96. The system of claim 71, wherein the indexing engine is further configured to index data derived from a group comprising: cancer analysis, annotation, features extracted from imaging data, phenotype, medical literature data and their embedding, and combinations of the foregoing.

97. The system of claim 71, wherein the ranking engine is further configured to match sample changes to established drug target labels and available clinical trials.

98. The system of claim 71, wherein the ranking engine is further configured to perform identification of cancer drug targets in the cohort by detecting potential biomarkers that stratify cohort groups based on clinical variables and/or statistical significance of interest, and the ranking engine is further configured to return the ranked one or more multi-cohort data indices to the user via hierarchical visualization.

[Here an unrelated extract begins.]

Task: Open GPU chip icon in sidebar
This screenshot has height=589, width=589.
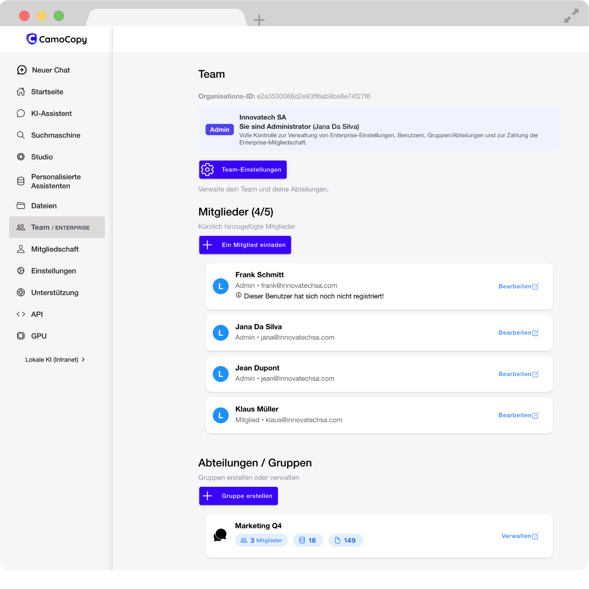Action: tap(21, 336)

99. The system of claim 71, wherein the ranking engine is configured to return the one or more multiorganization data items to be ranked to the user via dynamic creation of a hyperlink report for individual patients and/or cohort groups that provides a comprehensive profile of a neoplasm.

100. The system of claim 71, wherein the user query comprises user uploaded data selected from the group consisting of: a set of variants, genes, pathways, disease state disorders, phenotypes of interest, and wherein the selecting comprises querying individual samples or cohort data selected by the uploaded data subsets.

101. The system of claim 71, wherein the user interface is configured to receive a user query comprising uploaded data for indexing selected from the group consisting of: genomic data, transcriptomic data, epigenetic data, chromatin accessibility data, microbiome data, proteomic data, phenotypic data, annotation data, and combinations of the foregoing.

102. The system of claim 71, wherein the query engine is further configured to normalize and/or augment the user query, classify intent of the query, summarize retrieved documents, and perform document retrieval based on similarity between the query and documents in a potential space using a deep learning approach.

103. The system of claim 71, wherein at least one of the indexing engine, the query engine, and the ranking engine are configured to utilize a deep neural network.

104. The system of claim 74, wherein the cancer analysis engine is configured to utilize a deep neural network to derive the cancer analysis.

105. The system of claim 71, wherein the ranking engine is further configured to: the ranked one or more multi-set indices of mathematical data are also returned to the user by returning a summary visualization of the returned results and a ranked list of results.

106. A system for tumor profiling using multigroup index of mathematical data, the system comprising:

an indexing unit comprising:

An index engine configured to

Indexing the additional sets of ingested mathematical data and annotations while preserving a multimathematical mapping between gene names, gene variant names, and different data streams for the same patient in the particular index to produce tokenized additional sets of ingested mathematical data;

a user interface configured to receive a user query; and

a query engine configured to select relevant one or more sets of mathematical data indices from the indexing unit based on the user query, to rank the selected one or more sets of mathematical data indices based on at least one of clinical operability, pathogenicity, feature weight, or frequency, and to return the ranked one or more sets of mathematical data indices to the user via the user interface.